Bu yaz fena sıcak yaptı. Klişeleşen sıcak muhabbetini burada sürdürecek değilim ancak dün gece (6 Ağustos 2022 Cumartesi) Beşiktaş’ın son dakikalarda gelen galibiyetinden sonra keyifle twitter’da takıldıktan sonra 1 gibi uyudum. Birkaç günlüğüne ailece annemin İzmir Hatay’daki evinde konuk olduğumuz için, çocukken karanlık oda dediğimiz, pek hava almayan odada yatmak durumunda kaldım. Malum sıcaklar fena seyrettiği için kaliteli uyuyamadım ve sabah 6’da uyandım. Kaldığım yerden yani twitter’dan devam edip, biraz alışveriş sitelerini gezdikten sonra madem bugün günlerden Pazar deyip, şampiyon kahvaltısının malzemelerini almaya, yani boyoz, gevrek ve açma almak için Hatay caddesine indim. Aslında evin yakınında da fırın vardı ama maksat biraz da hamur işlerine yer açmak olunca yolu uzatıp yürümeyi tercih ettim.

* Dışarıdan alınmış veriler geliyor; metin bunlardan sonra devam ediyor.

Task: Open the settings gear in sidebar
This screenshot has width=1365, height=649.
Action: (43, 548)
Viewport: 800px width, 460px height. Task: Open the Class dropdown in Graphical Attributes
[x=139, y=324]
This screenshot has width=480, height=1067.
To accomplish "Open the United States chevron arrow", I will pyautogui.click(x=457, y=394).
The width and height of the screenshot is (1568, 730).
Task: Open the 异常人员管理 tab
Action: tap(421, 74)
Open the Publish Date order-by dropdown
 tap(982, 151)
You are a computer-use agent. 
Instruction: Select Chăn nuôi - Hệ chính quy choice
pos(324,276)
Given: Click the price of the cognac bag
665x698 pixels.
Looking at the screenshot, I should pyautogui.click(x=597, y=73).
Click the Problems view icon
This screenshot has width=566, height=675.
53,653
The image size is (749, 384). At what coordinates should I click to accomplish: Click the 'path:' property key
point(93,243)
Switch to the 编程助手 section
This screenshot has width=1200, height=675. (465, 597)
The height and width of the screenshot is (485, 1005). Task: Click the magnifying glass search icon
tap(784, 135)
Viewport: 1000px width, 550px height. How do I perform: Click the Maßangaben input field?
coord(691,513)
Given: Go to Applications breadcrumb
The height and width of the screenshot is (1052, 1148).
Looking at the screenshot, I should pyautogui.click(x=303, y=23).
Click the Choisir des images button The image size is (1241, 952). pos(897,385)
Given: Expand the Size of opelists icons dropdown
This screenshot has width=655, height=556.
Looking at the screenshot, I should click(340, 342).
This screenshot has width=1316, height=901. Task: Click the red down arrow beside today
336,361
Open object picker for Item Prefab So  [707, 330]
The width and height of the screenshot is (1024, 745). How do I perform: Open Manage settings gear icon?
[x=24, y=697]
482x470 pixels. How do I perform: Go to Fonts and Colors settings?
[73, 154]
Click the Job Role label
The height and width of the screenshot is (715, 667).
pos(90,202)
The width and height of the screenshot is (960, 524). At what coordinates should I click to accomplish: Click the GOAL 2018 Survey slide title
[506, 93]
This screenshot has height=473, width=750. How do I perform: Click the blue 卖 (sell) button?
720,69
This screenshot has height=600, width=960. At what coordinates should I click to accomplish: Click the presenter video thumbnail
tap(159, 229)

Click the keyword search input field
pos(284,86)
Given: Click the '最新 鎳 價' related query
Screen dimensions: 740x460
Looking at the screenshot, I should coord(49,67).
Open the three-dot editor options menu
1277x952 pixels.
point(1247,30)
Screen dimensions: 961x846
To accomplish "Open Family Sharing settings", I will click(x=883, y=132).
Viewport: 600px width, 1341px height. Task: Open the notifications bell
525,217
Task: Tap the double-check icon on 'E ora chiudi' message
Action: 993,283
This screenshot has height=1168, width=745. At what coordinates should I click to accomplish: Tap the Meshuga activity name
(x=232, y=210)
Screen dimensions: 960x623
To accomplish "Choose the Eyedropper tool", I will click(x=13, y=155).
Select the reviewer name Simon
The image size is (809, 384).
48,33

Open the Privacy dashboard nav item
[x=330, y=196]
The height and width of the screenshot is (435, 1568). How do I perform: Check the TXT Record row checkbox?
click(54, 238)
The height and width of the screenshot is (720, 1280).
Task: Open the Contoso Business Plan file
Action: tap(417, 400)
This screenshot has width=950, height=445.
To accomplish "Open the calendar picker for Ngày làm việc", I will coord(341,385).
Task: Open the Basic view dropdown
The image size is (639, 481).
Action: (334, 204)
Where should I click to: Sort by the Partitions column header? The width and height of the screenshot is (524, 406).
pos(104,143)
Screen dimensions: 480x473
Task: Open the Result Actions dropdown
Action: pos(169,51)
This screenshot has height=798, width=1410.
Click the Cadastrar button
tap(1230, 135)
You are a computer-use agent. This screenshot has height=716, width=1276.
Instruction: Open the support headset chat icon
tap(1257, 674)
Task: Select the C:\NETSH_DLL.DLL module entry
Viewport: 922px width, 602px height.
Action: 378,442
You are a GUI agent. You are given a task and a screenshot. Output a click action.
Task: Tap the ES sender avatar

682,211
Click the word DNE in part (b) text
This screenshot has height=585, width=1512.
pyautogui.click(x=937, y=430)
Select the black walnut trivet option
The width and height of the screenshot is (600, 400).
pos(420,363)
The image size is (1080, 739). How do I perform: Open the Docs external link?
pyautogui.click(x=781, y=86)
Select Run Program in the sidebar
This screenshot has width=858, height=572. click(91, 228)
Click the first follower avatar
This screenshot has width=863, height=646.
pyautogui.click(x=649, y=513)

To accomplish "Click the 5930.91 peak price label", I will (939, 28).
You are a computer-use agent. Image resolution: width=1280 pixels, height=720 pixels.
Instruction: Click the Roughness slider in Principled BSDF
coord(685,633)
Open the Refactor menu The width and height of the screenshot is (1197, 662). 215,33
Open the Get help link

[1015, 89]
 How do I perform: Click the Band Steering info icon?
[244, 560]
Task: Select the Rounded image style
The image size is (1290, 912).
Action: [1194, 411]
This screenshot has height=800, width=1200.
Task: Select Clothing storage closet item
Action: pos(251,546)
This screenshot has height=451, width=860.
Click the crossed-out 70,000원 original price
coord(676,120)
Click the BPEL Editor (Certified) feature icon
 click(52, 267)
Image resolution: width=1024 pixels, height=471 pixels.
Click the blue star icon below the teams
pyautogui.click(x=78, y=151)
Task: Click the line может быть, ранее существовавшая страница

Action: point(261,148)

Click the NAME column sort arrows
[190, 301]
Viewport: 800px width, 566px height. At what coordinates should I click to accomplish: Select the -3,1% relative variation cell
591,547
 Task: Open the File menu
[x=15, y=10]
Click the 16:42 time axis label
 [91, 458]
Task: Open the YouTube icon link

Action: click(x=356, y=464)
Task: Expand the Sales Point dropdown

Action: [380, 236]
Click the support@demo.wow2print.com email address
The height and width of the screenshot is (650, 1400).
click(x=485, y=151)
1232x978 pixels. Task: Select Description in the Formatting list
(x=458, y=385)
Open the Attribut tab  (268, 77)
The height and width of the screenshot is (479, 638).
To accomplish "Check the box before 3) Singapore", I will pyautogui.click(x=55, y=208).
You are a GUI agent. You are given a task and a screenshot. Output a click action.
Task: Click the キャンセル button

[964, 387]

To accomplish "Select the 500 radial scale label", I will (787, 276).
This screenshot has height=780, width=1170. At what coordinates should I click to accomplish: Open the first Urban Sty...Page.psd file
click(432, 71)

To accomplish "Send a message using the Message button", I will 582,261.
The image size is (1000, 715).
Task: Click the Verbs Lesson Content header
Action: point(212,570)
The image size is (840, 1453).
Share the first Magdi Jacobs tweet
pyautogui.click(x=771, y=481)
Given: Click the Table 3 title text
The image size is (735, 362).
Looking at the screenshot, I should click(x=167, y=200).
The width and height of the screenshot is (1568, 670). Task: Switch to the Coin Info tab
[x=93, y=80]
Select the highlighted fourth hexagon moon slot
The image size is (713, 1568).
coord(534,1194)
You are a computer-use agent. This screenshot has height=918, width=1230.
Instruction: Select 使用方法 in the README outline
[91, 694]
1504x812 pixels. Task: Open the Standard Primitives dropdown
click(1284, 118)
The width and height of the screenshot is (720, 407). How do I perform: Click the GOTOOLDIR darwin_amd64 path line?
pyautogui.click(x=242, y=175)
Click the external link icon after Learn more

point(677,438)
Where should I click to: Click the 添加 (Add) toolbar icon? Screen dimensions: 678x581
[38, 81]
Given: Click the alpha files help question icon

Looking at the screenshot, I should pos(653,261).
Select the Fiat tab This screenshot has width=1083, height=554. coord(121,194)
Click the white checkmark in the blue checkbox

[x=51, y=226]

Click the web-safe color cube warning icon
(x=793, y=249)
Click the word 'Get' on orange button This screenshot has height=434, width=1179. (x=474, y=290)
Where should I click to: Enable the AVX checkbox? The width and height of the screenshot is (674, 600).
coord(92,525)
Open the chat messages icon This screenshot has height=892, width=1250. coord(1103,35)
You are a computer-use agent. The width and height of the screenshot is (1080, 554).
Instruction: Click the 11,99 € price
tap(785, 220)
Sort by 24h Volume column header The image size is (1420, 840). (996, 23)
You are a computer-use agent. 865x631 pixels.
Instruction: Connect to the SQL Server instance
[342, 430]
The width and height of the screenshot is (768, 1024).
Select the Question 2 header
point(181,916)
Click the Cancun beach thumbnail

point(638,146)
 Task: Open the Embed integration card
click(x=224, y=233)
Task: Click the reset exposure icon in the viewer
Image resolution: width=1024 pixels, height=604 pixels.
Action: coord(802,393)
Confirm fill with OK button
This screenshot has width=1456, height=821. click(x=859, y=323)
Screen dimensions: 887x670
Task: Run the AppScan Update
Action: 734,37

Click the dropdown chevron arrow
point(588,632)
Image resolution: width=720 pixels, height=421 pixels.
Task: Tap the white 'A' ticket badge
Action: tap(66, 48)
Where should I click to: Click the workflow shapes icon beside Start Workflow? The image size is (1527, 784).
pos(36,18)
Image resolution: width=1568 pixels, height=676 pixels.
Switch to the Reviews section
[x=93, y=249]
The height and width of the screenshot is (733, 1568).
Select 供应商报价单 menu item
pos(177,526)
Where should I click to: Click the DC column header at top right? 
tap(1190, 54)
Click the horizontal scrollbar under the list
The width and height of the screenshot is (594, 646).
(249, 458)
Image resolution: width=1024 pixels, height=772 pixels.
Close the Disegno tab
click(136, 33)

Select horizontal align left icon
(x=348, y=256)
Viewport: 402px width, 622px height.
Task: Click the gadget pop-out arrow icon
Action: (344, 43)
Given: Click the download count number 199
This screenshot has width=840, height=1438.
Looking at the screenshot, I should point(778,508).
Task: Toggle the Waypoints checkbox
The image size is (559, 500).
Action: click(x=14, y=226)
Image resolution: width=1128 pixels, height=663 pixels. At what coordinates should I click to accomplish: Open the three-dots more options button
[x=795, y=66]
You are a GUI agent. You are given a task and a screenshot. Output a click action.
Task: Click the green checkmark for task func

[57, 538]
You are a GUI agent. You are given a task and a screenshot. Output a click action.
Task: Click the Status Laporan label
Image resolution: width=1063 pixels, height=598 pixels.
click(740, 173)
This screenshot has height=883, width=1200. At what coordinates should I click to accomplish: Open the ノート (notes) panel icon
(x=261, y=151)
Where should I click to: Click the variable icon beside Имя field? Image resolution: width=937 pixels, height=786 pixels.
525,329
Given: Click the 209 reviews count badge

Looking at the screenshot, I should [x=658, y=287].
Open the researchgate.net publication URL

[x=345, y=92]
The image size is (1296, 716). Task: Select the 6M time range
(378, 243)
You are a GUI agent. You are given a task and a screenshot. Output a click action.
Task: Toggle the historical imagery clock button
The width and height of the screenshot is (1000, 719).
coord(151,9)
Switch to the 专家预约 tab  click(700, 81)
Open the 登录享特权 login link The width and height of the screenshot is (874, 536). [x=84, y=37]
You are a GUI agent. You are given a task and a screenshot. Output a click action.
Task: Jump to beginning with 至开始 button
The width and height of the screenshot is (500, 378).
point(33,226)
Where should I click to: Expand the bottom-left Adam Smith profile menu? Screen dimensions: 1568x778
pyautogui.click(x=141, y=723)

Hatay caddesine inerken ilk dikkatimi çeken şey
altında mayosu ve parmak arası terliği, sırtında çantası olan gençler oldu.
Metro istasyonuna veya otobüs durağına giden gençler belli ki Pazar sabahının 8’inde
yazlık bir yerlere gidip denize girecekti. Bu tablo bana rahmetli babamla çocukluk
yıllarıma götürdü. İlkokul çağlarındayken, biz de yazın Pazar sabahları
erkenden çantalarımızı arabaya indirir, bir askeri kampa giderdik. O kamplarda
geçen vakit belki hayatımın en keyifli, en eğlenceli dönemi değildi belki ama bugün
geriye dönüp baktığımda şezlongda saatlerce güneşlenmem, öğlen hamburger almak
için sırada beklemem, denizden deniz kabuğu veya şekilli taşlar toparlayıp
onları eve getirmem hep hoş hatıralar olarak hafızama kazınmış. Çok şükür ki
ben de oğlumun böyle hatıralar biriktirebilmesine vesile oluyorum.
İşte onlardan biri de dündü. Biz de o çocukken
gittiğimiz askeri tesislerden birini ailece gittik. Bize Urla’ya gitmez zaten
başlı başına iyi gelen bir şey ama bu kez yoluna sonuna kadar gidip Çeşmealtı’ndaki
askeriye gittik. İçerideyken, belki de babamın vefatının sene devri yaklaştığı
için (10 Ağustos) hep geçmişle kıyasladım içeriyi. Hele ki öğlen hızlı yemek
(evet, fast food’u askeriyede bu şekilde çevirmişler) kuyruğunda Okan ile
beklerken “ne yemek istersin?” diye sorduğumda “hamburger” demesi, “istersen
köfte, pizza, pide vs. de yiyebilirsin” dememe “yine de hamburger ya” diye
cevap vermesi bir ara beni yaklaşık bir 30 yıl önceye ışınladı. Babasının oğlu
deyip konuyu daha da dramatize etmeyeyim.